Goldman acknowledged that the district has a long way to go when it comes to educating low-income students and English language learners. According to the superintendent, only about 18 percent of low-income eighth graders are performing at or above grade level in his district.
"That's an unacceptable number," he said.
It's something Mountain View Whisman schools have been struggling with since before his predecessor, Maurice Ghysels, took over the superintendent job six years ago.
"That still continues to be a challenge," Goldman said. "The difference between now and then is that we have a plan that we are already beginning to implement."
Goldman, along with administrators Phyllis Rodgers, director of the district's English language learners program, and Mary Lairon, assistant superintendent, worked with the Santa Clara County Office of Education and visited several similar school districts around the state to see how they were dealing with the issue.
Goldman and his team came up with a program they call "explicit direct instruction," or EDI. Over the next few months, Mountain View Whisman instructors will teach math to summer school students while simultaneously receiving instruction and coaching on their teaching methods.
"It's not a solution that comes overnight," said Goldman, who is particularly optimistic about the program. "But we think that EDI will transform our district, and, over time, we will drastically improve our outcomes, not just for low-income kids, but for all of our students."
Identifying himself as "an instructor at heart," Goldman said his primary goal is to ensure that every student leaves eighth grade equipped with the knowledge they need to succeed in college-track courses. He plans to have enough time to reach that goal; Goldman, 51, said he hopes to serve as superintendent of the district until his retirement.
Steve Nelson, whose three sons went to Bubb Elementary and Graham Middle School, is an active participant in local politics and regularly voices his concerns and opinions on issues impacting local school districts, including Mountain View Whisman.

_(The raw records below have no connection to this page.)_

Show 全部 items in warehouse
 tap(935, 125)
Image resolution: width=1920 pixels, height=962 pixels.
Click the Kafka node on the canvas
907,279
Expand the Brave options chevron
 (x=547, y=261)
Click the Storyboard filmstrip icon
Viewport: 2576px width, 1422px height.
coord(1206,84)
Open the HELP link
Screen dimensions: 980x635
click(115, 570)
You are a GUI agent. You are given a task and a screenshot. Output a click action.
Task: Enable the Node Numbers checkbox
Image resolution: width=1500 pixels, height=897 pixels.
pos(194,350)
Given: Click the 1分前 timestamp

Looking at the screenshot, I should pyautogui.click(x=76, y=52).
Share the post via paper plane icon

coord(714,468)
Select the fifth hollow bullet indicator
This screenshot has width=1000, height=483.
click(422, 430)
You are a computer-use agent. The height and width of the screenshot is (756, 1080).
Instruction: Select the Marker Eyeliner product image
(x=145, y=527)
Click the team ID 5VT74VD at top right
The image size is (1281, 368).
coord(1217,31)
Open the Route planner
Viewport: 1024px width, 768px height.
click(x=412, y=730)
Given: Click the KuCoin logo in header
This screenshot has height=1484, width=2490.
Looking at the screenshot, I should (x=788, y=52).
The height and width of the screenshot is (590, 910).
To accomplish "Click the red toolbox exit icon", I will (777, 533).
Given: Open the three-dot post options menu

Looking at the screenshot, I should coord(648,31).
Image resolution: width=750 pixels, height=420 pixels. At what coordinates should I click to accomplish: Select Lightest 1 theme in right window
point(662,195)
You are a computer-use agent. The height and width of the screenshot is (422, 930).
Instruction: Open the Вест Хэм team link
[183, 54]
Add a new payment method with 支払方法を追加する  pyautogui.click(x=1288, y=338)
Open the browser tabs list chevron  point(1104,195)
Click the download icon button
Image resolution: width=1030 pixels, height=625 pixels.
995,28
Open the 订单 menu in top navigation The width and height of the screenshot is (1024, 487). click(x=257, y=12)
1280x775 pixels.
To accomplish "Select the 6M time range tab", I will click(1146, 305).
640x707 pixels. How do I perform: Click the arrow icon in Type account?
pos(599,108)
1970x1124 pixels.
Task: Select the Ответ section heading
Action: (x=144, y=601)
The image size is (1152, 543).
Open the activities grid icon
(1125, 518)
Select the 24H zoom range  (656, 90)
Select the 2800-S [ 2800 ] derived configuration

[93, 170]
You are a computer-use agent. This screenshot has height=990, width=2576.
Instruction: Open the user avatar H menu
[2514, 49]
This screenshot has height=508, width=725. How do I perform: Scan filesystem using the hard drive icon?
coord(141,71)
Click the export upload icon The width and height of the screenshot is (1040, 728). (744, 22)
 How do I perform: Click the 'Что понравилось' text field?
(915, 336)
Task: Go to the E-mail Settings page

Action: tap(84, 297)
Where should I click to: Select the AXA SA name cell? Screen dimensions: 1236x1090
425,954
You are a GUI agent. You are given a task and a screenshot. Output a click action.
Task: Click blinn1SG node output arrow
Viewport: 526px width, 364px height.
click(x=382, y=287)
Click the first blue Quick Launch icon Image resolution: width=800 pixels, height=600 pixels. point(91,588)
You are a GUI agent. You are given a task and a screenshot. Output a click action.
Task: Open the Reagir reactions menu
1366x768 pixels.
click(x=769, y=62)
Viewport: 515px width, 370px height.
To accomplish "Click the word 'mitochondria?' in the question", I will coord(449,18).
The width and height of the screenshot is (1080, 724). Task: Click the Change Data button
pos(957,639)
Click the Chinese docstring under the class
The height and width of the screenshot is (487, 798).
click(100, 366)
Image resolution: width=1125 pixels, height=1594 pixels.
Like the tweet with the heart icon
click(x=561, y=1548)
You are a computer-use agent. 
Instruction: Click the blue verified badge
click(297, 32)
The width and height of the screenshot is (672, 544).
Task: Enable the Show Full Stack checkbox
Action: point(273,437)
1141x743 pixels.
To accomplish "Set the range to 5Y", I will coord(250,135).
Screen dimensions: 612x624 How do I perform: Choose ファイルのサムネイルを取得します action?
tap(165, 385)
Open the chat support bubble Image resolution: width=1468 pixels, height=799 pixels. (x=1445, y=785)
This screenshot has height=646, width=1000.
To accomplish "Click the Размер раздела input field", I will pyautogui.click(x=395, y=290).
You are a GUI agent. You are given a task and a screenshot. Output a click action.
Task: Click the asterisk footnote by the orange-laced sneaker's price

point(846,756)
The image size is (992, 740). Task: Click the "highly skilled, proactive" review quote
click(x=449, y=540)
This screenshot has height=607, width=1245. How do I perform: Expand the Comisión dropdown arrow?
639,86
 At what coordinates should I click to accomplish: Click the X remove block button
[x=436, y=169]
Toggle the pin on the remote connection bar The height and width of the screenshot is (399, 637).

While Nelson thinks highly of Goldman and credits the superintendent for pushing the City Council to give local schools their fair share of the revenues from the Shoreline Community special district, he disagrees with Goldman on some issues.
Nelson said he believes that Goldman should not have advocated for the Mountain View Whisman School District to drop Title I funding — a move Goldman backed because he believed it was not worth dealing with the strings attached to the additional $450,000 in government funding for the district's neediest schools.
Ellen Wheeler, president of the Mountain View Whisman school board, believes in Goldman's ability and is happy to hear that he plans on staying with the district for the foreseeable future.
"I hope that Craig stays with us for a long time," she said. His background in education, his experience as a teacher, and then as a principal and chief financial officer for the district, make him an ideal candidate she said. She noted that the average turnover for a school superintendent in California is 18 months.
"Finding a new leader every 18 months is disruptive," Wheeler said. "I think he's doing an excellent job. He's a bright guy."